To our knowledge, this is the first study in Saudi Arabia that clearly describes treatment options for COVID-19 patients. Other published studies in Saudi Arabia mainly described patient characteristics with a minimal emphasis on treatments and outcomes (Alsofayan et al., 2020). The treatment options recommended by the MOH protocol (Saudi MOH and CDC, 2020) were summarized in a disaggregated method to fully understand the prescribing pattern of COVID-19 treatments. In addition, the choice of various outcomes, including hospitalization, ICU admission, and mechanical ventilations targeted various levels of disease severity and facilitated comparison with other published studies that used these outcomes to assess treatment success. However, this study has some limitations. First, randomization was not feasible as this stage of study, which potentially limits the selection bias. Second, the study did not have sufficient power to detect any statistical difference due to small sample size. Therefore, inferential statistical analyses cannot capture the potential effect of the intervention. Second, in Saudi Arabia, the MOH provides 60% of health care services, whereas other governmental sectors, including teaching hospitals, the Ministry of Defense, and security forces provide the remainder (Almalki et al., 2011). This diversity in the provision of health care generates some inevitable issues, including those related to the definition of SC and generalizability. The definition of SC for COVID-19 might vary considerably across various hospitals within the MOH and other referral hospitals. Moreover, this study recruited people from only one hospital; therefore, the sample might not be representative of people with COVID-19 throughout the kingdom.

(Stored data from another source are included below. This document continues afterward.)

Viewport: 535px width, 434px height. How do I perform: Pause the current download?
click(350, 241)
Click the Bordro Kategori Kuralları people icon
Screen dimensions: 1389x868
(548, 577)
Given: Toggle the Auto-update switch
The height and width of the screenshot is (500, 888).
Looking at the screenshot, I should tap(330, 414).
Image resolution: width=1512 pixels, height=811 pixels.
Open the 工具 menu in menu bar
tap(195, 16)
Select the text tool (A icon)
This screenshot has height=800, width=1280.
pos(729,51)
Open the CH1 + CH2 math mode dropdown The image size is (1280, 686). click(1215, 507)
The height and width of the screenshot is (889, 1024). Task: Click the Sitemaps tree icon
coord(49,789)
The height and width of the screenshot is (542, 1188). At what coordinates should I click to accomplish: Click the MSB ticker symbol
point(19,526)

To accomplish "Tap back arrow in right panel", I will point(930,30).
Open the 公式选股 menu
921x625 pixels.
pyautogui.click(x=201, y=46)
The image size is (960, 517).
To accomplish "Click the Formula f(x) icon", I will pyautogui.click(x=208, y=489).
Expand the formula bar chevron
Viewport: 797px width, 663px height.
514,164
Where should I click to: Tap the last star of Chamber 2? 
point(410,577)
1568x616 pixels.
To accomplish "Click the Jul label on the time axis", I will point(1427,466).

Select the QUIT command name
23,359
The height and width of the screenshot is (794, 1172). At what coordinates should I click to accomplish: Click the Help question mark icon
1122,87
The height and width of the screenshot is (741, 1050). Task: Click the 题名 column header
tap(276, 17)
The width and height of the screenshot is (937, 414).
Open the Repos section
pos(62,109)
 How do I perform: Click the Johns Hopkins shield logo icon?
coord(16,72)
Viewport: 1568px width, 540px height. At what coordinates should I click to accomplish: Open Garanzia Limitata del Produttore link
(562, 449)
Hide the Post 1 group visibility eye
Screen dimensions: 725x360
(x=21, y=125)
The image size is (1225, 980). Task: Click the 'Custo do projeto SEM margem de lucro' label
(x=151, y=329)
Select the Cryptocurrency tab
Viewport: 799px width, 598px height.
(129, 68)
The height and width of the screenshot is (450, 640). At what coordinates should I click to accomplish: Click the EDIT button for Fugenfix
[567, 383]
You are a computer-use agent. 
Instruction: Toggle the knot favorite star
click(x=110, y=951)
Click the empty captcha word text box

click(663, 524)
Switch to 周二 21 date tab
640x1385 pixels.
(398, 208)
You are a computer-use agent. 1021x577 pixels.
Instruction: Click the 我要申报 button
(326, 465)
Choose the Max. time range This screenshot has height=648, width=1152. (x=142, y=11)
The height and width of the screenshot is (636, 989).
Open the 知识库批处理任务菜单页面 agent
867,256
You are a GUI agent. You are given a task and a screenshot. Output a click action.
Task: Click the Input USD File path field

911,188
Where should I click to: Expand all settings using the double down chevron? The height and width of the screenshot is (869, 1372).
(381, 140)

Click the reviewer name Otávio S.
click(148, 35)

Implications for policy and practice

COVID-19 treatment options and guidelines continue to evolve on a daily basis. Therefore, decision-makers need a dynamic source of data that captures such ongoing progress. The Health Electronic Surveillance Network (HESN) is a Web based platform managed by the MOH that records and analyzes infectious diseases and pandemic data (Saudi Ministry of Health MOH, 2020). The current use of the HESN is quite limited, as it only collects patient demographics and laboratory data (Alsofayan et al., 2020). Therefore, decision-makers should consider expanding the scope of such platforms to include treatment regimens and patient outcomes. In addition, decision-makers should mandate that all MOH and non-MOH hospitals register COVID-19 patients and record their treatments and outcomes on a daily basis. This will ultimately generate a valuable representative data source that could help clinicians, researchers, and decision-makers assess the impact of emerging treatments on patient outcomes. In this study, The choice of Hydroxychloroquine and the comparators (mainly antivirals) was mainly informed by the MOH guidelines for managing COVD-19 patients (10). The guideline gave a range of therapeutic options according to the disease severity. Additionally, the guideline did not provide any preference as for 1st and 2nd line treatment. Therefore, it was left to the treating physician to start either with HCQ or antiviral. We believe that the selection of 1st line therapy was based on the availability of the medication and the potential side effect of HCQ which need to be used cautiously for patients with arrythmia. Future clinical practice guidelines should consider the cost, availability of medication, patient preference and potential side effect to ensure the consistency of clinical practice among different hospitals.

Conclusion

Despite that HCQ based regimens reduce hospitalization and ICU admission, the results were not statistically significant. This was mainly due to the small size. In addition, the study’s participants were recruited from a single hospital, which limits the generalizability of our results. Larger observational studies and RCTs that evaluate the efficacy of HCQ in COVID-19 patients in the Saudi population are urgently needed.

Funding

This research did not receive any specific grant from funding agencies in the public, commercial, or not-for-profit sectors.

Declaration of Competing Interest

The authors declare that they have no known competing financial interests or personal relationships that could have appeared to influence the work reported in this paper.